### REQUESTS
a. In the travel excerpt below, why does the writer say walking is a great exercise on trips? Answer in one to three sentences.
b. Rewrite the paragraph of the travel excerpt below that begins "I try to get out and walk the local trails" as a short bulleted list that keeps its main facts.

### EXCERPT TO READ
I  have been on the run this fall and winter like never before. A lot of things at work are requiring my attendance at numerous meetings, and I’ve been traveling almost every week since the middle of September. Much of it has been “local” — Washington, DC, for an American Association of Petroleum Geologists meeting, State College for a Marcellus Shale summit at Penn State, Philadelphia for a meeting with the EPA and Temple University, and Pittsburgh for a review of the DOE carbon sequestration program. Other trips have been a bit farther; I was in Minneapolis for the Geological Society of America annual meeting in October, and up in Calgary the week of Thanksgiving to talk to the Geological Survey of Canada about shale gas.
I  try to get out and walk the local trails when I get to new places. So much time is spent in the car or sitting on an airplane getting there, followed by sitting around all day in a meeting. Walking the streets, sidewalks and trails of a new place in the evening is about the only exercise I get when on travel, with the possible exception of running through airports. Walking doesn’t require any equipment except a pair of shoes, so it is a great exercise when traveling. Some travel is close enough to allow equipment; I brought my bicycle in the car to the Washington meeting and went for a ride on the Mount Vernon trail along the Potomac the last afternoon before driving home. I’m going to take it up to Philadelphia on one of these EPA trips to ride the bike trail along the Schuylkill River.

### MATERIAL
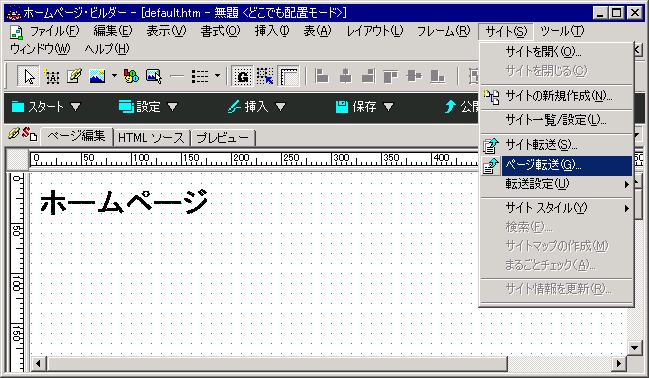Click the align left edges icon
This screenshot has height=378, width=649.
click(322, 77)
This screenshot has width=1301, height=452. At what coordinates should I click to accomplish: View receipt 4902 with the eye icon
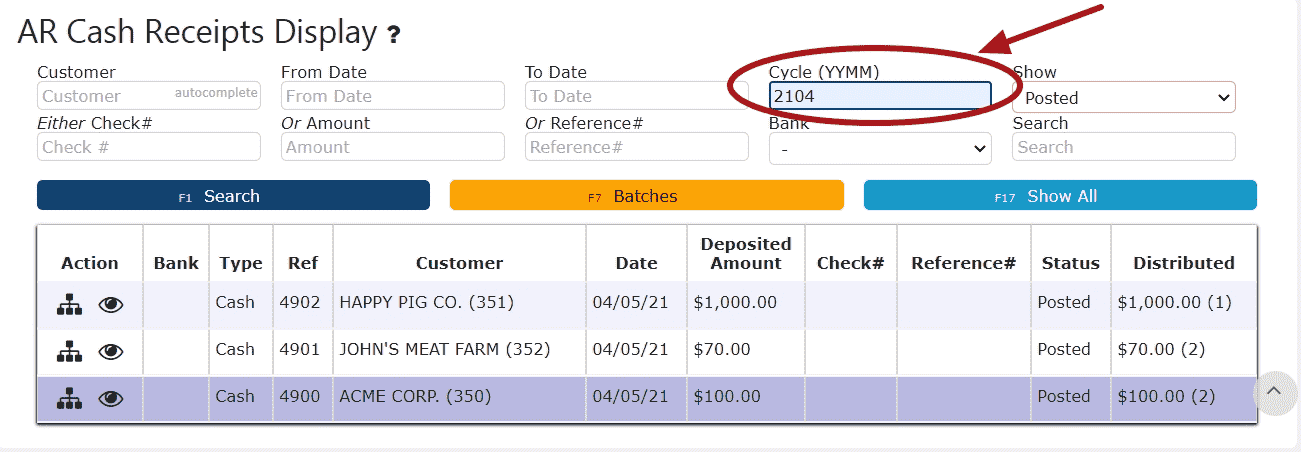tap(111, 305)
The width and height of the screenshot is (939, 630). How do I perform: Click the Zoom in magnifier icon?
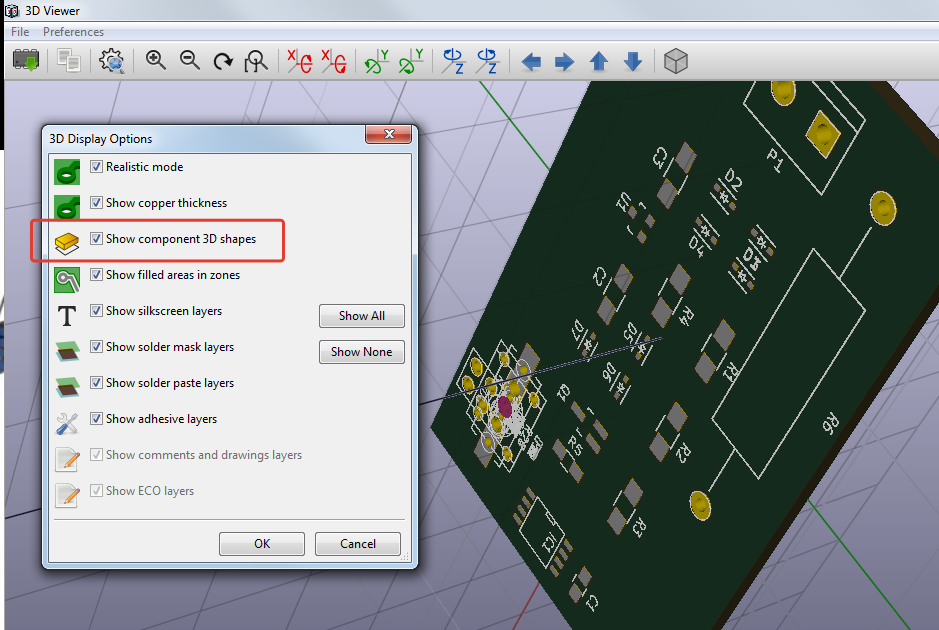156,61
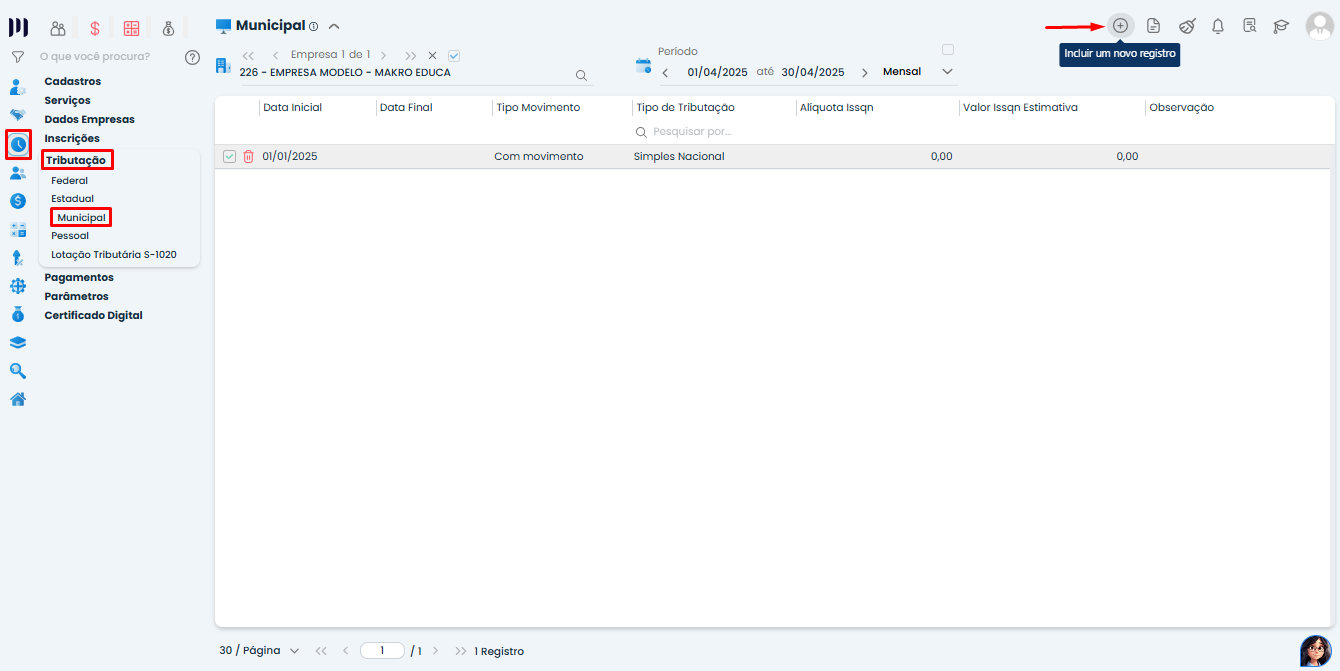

### SOLUTIONS FOR EACH TASK
a. Walking needs no equipment except a pair of shoes, so the writer can do it anywhere. On trips it is about the only exercise the writer gets, since most of the time goes to riding in a car, sitting on a plane, or sitting in meetings.

b.
- The writer walks local trails, streets and sidewalks in the evening when visiting new places.
- Travel days are mostly spent sitting in a car, on a plane, or in meetings.
- Walking is about the only exercise the writer gets when traveling, apart from running through airports.
- It needs nothing but a pair of shoes.
- On closer trips the writer can bring equipment: the bicycle came along by car to Washington for a ride on the Mount Vernon trail along the Potomac.
- The writer plans to bring the bike on an EPA trip to Philadelphia to ride the trail along the Schuylkill River.